The Mad Hatter is a character who appears in the Lewis Carroll book Alice's Adventures in Wonderland, and also in the follow-up book, Through the Looking Glass. Like the Cheshire Cat, another famous Carroll character, he is so distinctive that many people recognize him and his preposterous headgear outside the context of the Alice world. As a result, he sometimes appears in popular culture.
This character is puzzling and enigmatic, and as his name suggests, he appears to be crazy. Certainly his behavior is peculiar, and the Cheshire Cat actually specifically warns Alice that the character is insane. However, in the books, he is never directly referred to as the Mad Hatter, although he is sometimes known as “Hatter.”
Alice first meets the Mad Hatter at a peculiar tea party. His vocation is readily identifiable from his large and ornate hat, which still bears a price tag. The Hatter and the March Hare have in fact been having the same tea party for an extended period of time, ever since the Queen of Hearts declared that the Mad Hatter had murdered time by singing especially badly in a public performance. Originally sentenced to death, he escaped, but decided that time had actually stopped, condemning him to an endless tea party.
At the tea party, guests switch seats constantly, and exchange scraps of conversations, peculiar verses, and strange riddles like “how is a raven like a writing desk?” When the Mad Hatter pops up again later in Alice, the Queen threatens him with decapitation after recognizing him, but he escapes to live again in Through the Looking Glass. However, he doesn't evade his legal troubles, as he finds himself condemned for a crime he hasn't committed yet.
Like some other Carroll characters, the Mad Hatter is probably based on a real life person. Some people believe that the character is a fictionalization of Theophilus Carter, an eccentric who would have been known to Lewis Carroll.

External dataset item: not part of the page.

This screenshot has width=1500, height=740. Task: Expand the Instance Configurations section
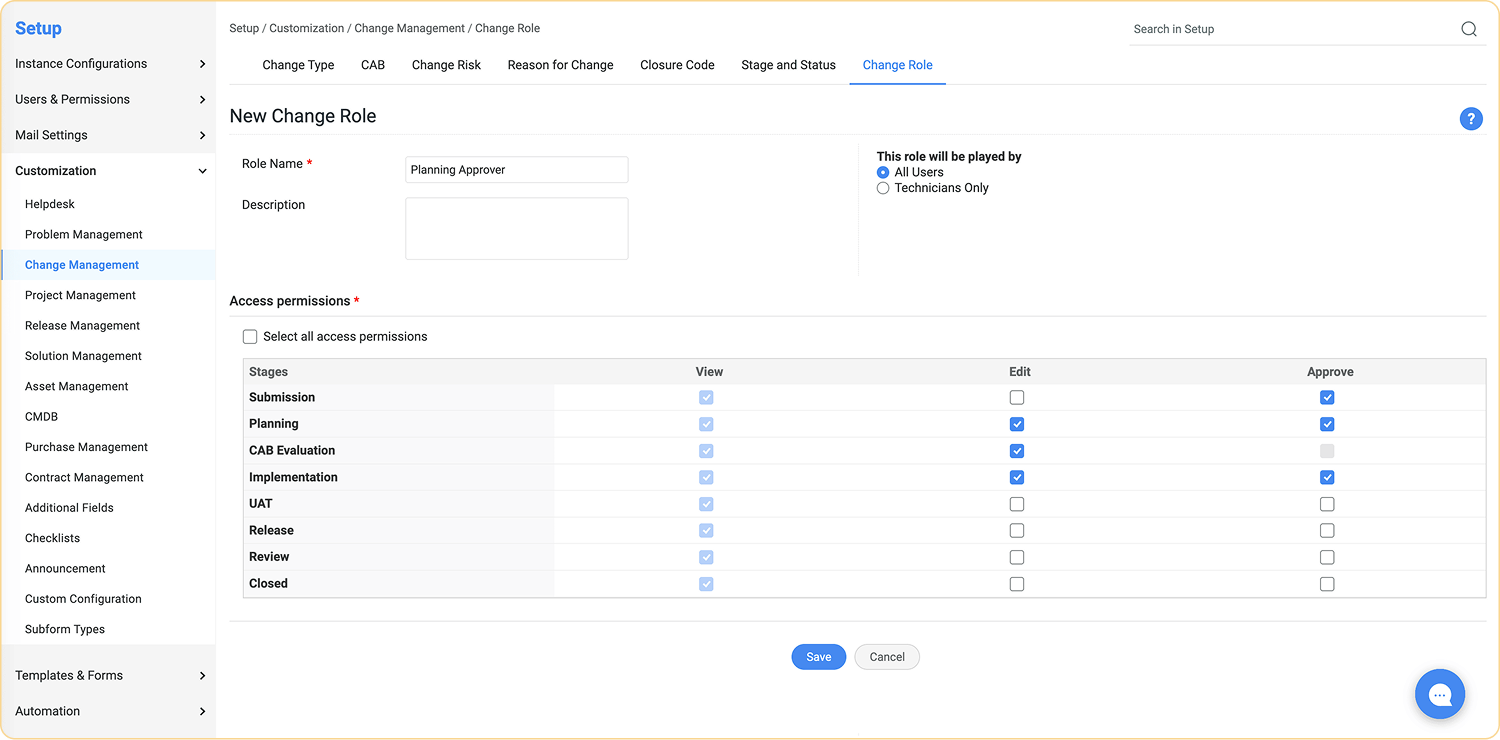coord(108,64)
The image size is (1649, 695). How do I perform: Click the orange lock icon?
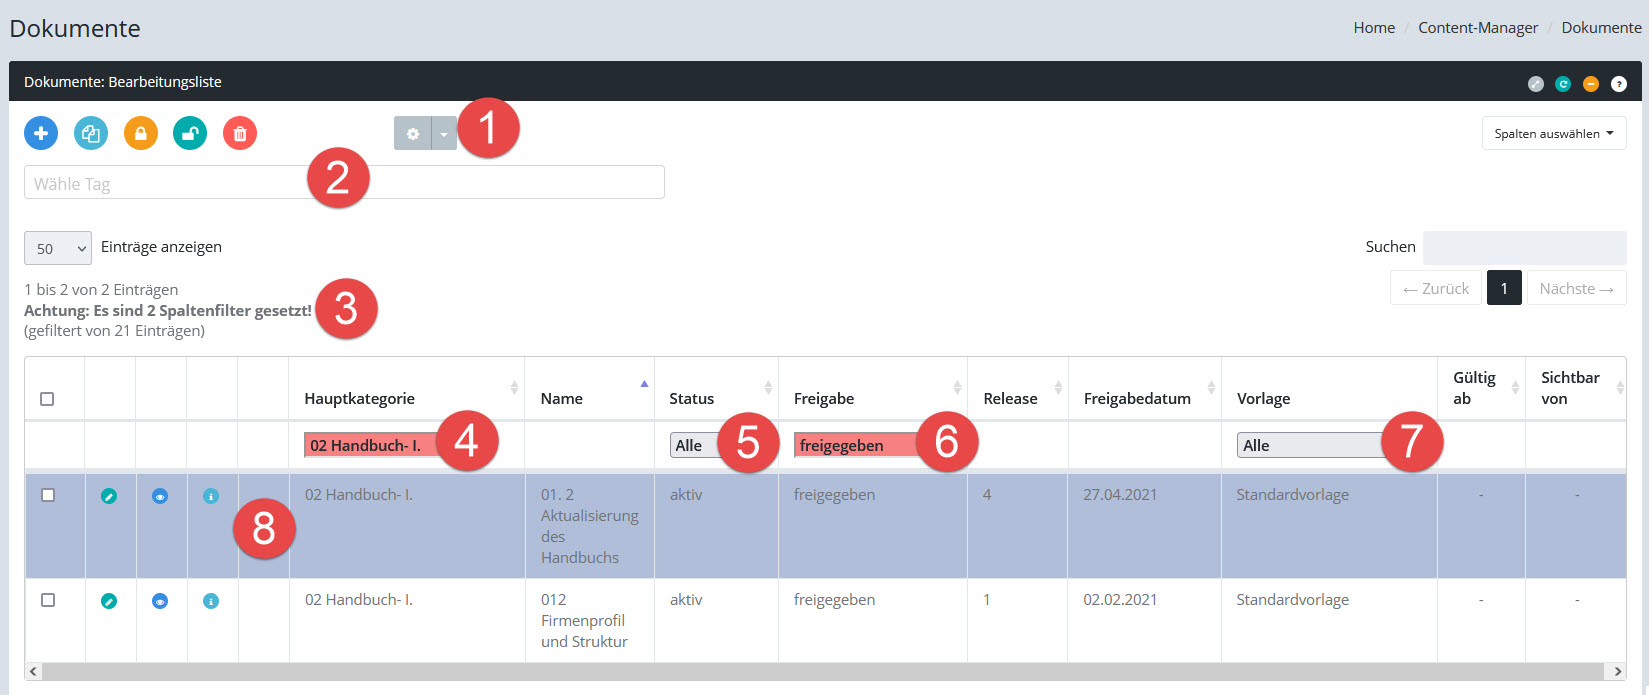(141, 133)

The Mad Hatter's name is a reference to a common slang term, “as mad as a hatter.” The origins of this term appear to relate to the harmful chemicals which many hatters used in their trade to treat materials like felt and leather. These chemicals would have been inhaled constantly in hat manufacturing shops, causing brain damage which could have resulted in a variety of psychological symptoms.